● **The problem**
All entries should be copied exactly; the pictures stay out.

(Input material begins)

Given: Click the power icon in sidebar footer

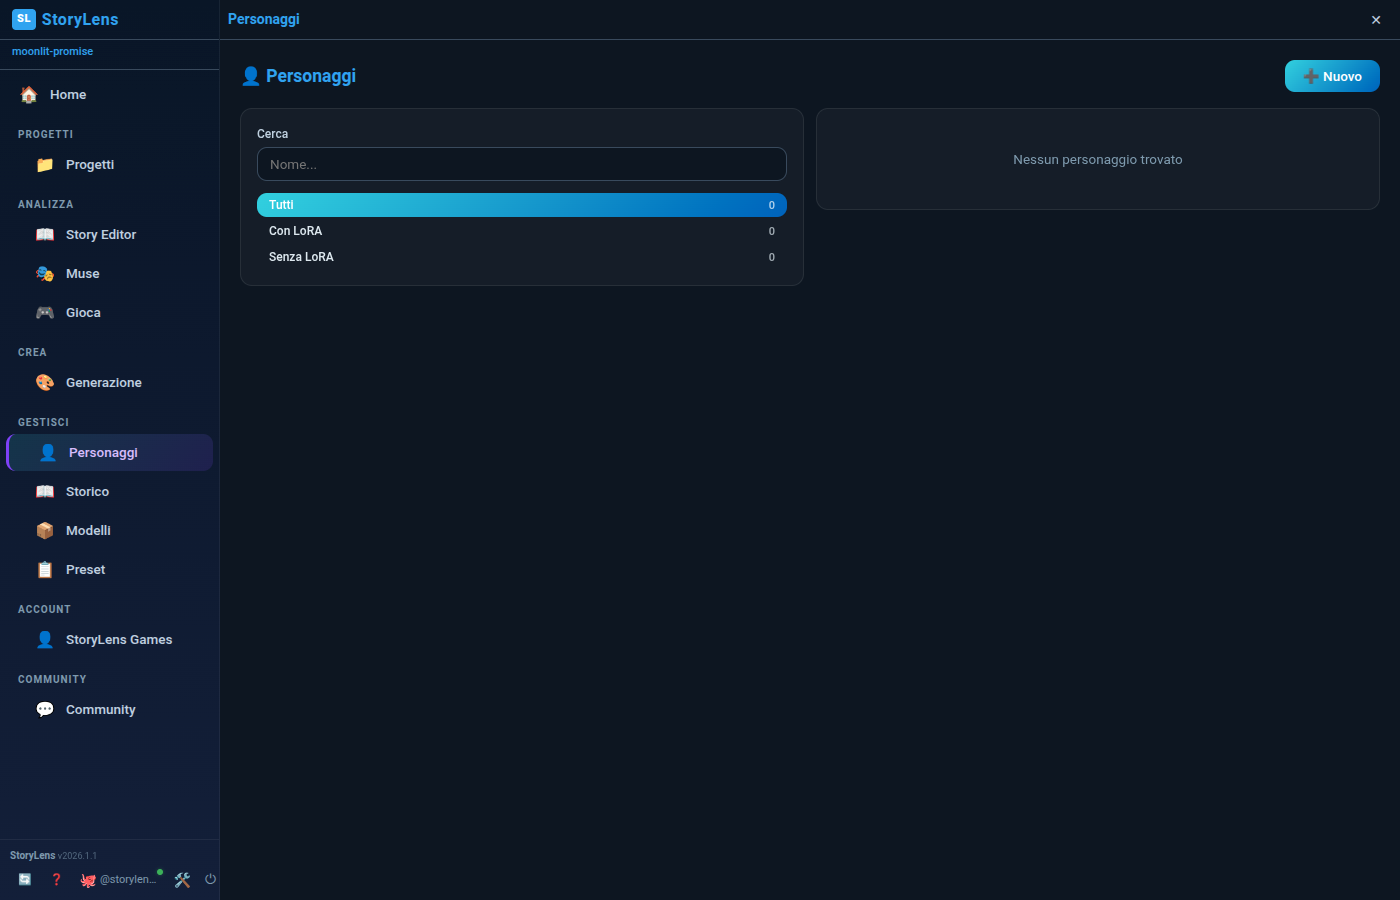Looking at the screenshot, I should 210,879.
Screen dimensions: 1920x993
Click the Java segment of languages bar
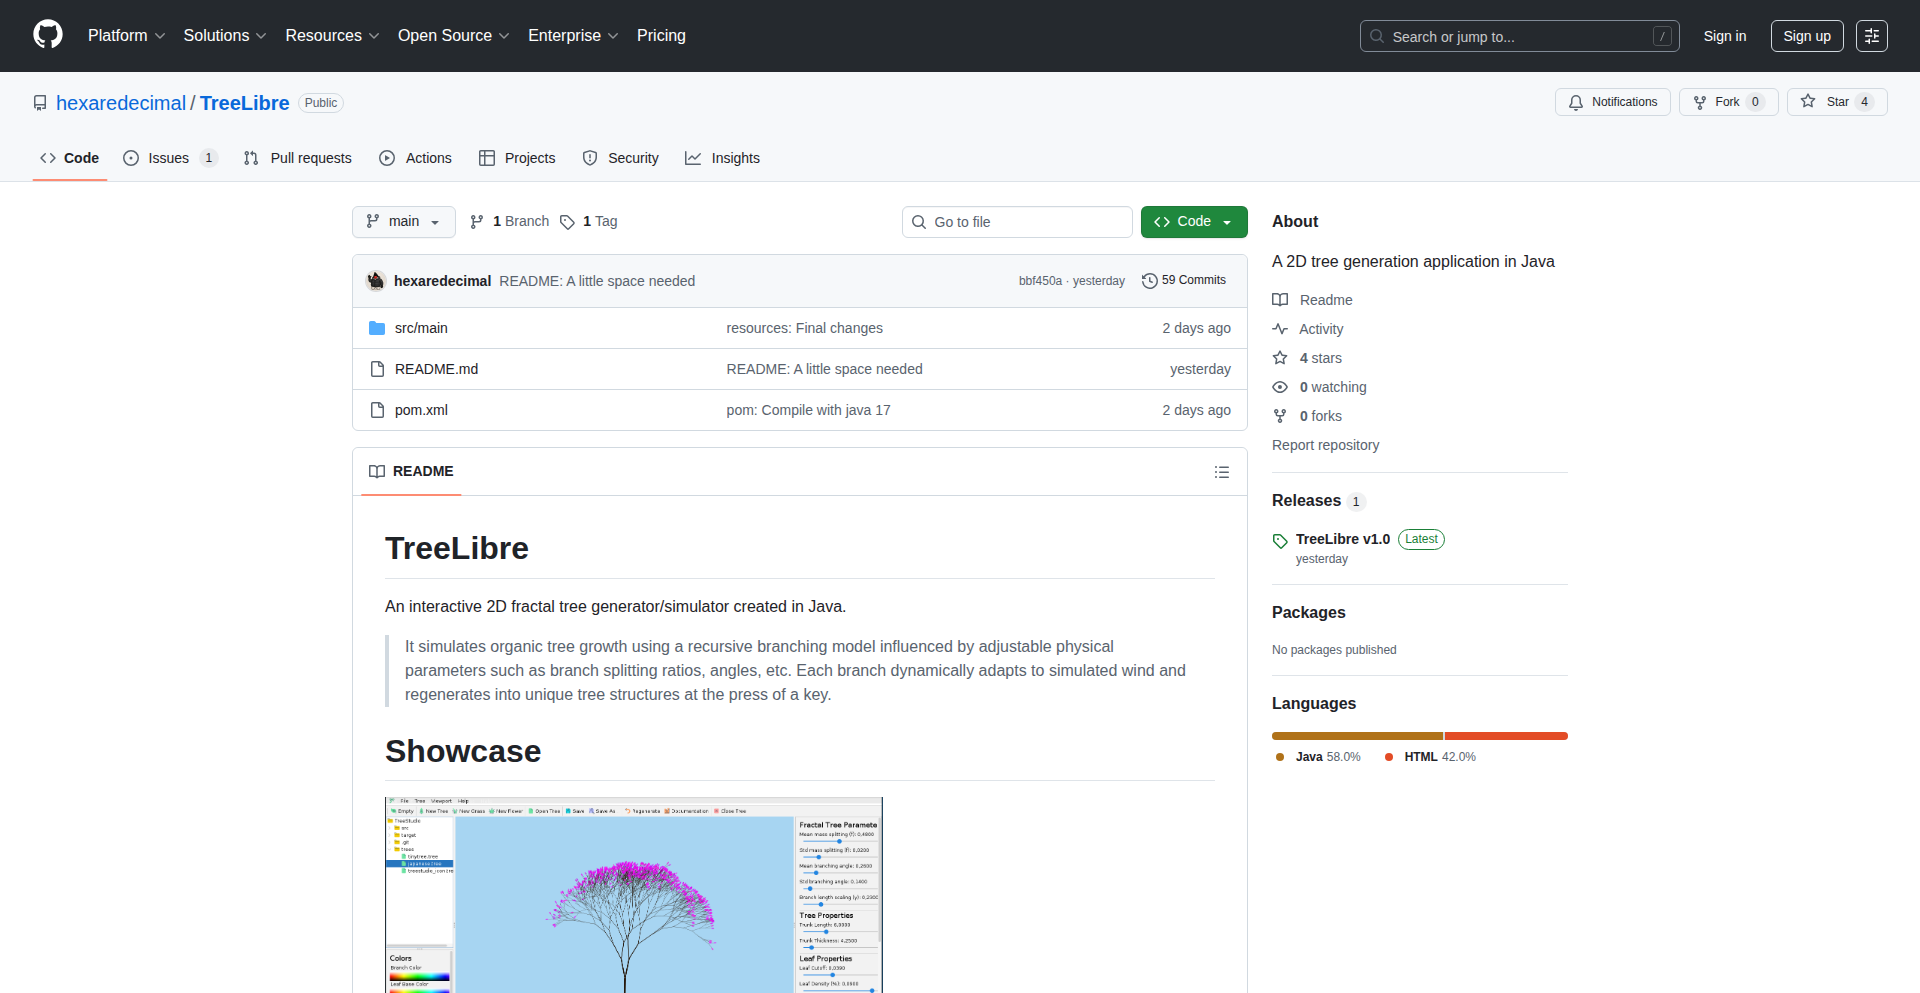[1357, 736]
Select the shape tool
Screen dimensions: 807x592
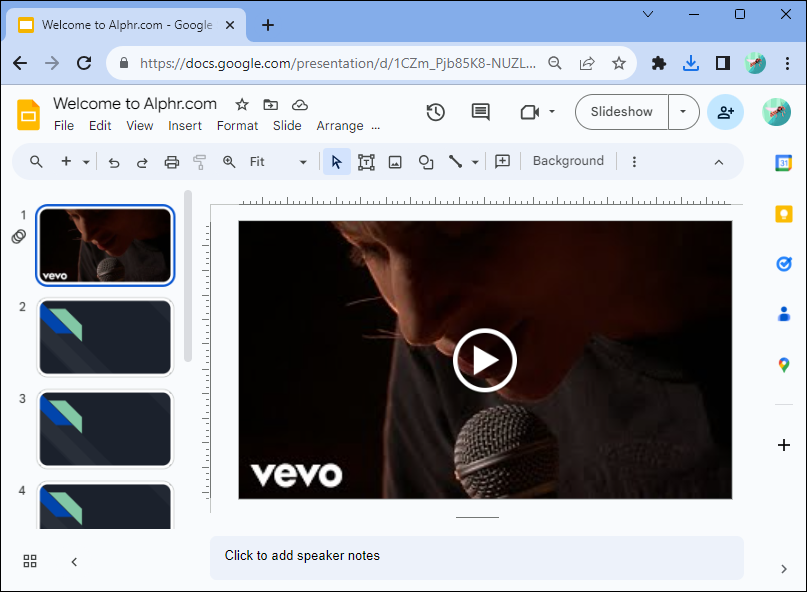point(426,162)
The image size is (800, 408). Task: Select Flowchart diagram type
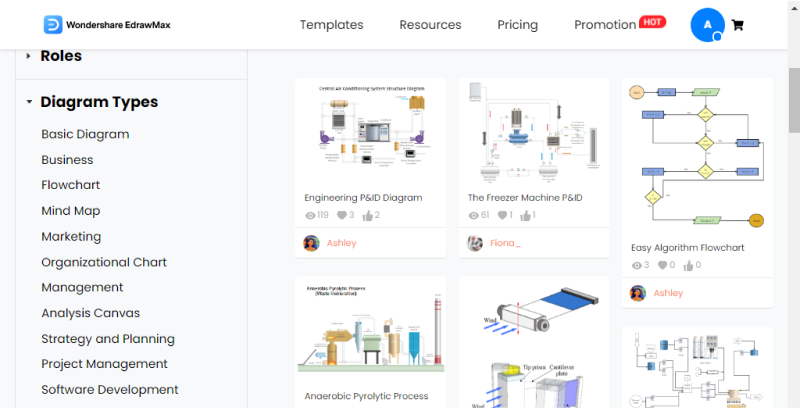pyautogui.click(x=71, y=185)
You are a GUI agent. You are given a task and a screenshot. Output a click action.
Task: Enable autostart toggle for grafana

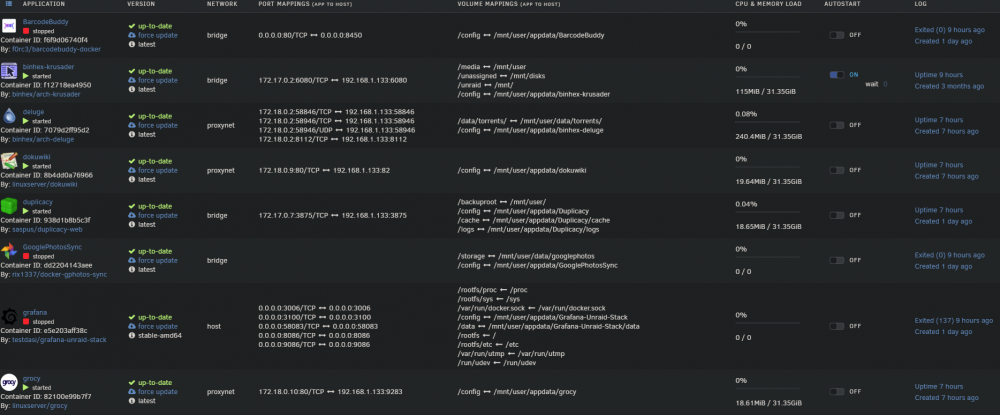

(Input material ends)

● **Result**
Given: Click the power icon in sidebar footer

Looking at the screenshot, I should 210,879.
Screen dimensions: 1920x993
Click the Java segment of languages bar
[1357, 736]
Select the shape tool
Screen dimensions: 807x592
point(426,162)
The image size is (800, 408). Task: Select Flowchart diagram type
pyautogui.click(x=71, y=185)
You are a GUI agent. You are given a task and a screenshot. Output a click action.
Task: Enable autostart toggle for grafana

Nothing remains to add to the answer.